Per questo, delle critiche al governo sono state mosse da parte della FNP, il sindacato dei pensionati e degli anziani della Cisl (Confederazione Italiana Sindacati Lavoratori), il quale tramite un comunicato ha affermato: «Come faranno a continuare a lavorare le badanti e le colf provenienti dai Paesi europei dell’Est, che sono state vaccinate con lo Sputnik, il quale non è valido per ottenere il Green Pass in Italia?». «Queste persone – prosegue il sindacato – saranno costrette a fare il tampone rapido ogni due giorni a spese loro, a fronte di stipendi per niente importanti».
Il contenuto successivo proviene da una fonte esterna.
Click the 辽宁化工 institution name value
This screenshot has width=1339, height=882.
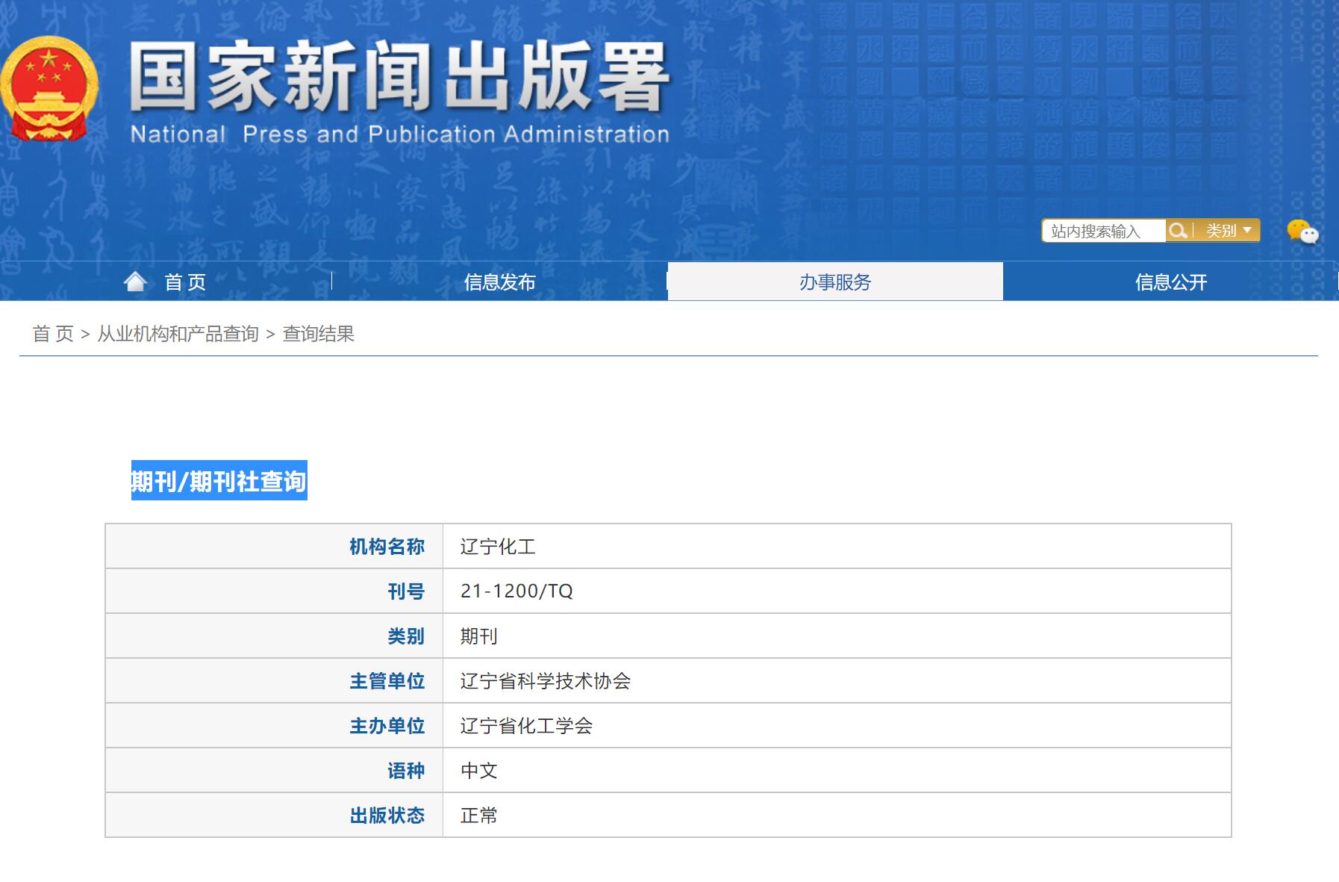coord(498,547)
Detto ciò, il problema non riguarda di certo solo colf e badanti ma anche lavoratori del settore agricolo o dell’edilizia, oltre che alcune centinaia di studenti. A tal proposito, secondo quanto riportato dal quotidiano la Repubblica «gli esperti, anche al ministero, stimano che si tratti almeno di 100 o 150mila persone».
La questione dei vaccinati con vaccini come Sputnik o Sinovac ha dunque una notevole importanza, ed in Italia attualmente si sta valutando di risolvere la situazione con la vaccinazione eterologa. Una pratica già imposta ai cittadini di San Marino, pur in assenza di studi solidi sulla sicurezza della procedura. Il direttore generale della Prevenzione presso il ministero della Salute, Giovanni Rezza, ha ammesso: «Il Consiglio superiore di sanità aveva detto di considerare l’opportunità di una dose aggiuntiva eterologa a chi fosse stato vaccinato con vaccini come Sinovac o Sputnik, ma c’è bisogno del pronunciamento di una agenzia regolatoria. E la situazione è diversa per il Sinovac rispetto allo Sputnik, perché il primo è stato riconosciuto dall’Oms, mentre il secondo non ancora. Dunque ci sono dei problemi da risolvere anche di tipo regolatorio».
Insomma, al momento nessuna soluzione pare vicina. Intanto il 15 ottobre – giorno dell’introduzione del green pass sui luoghi di lavoro – si avvicina, e la possibilità che queste persone non possano ottenere il passaporto sanitario nonostante siano vaccinate si fa sempre più concreta.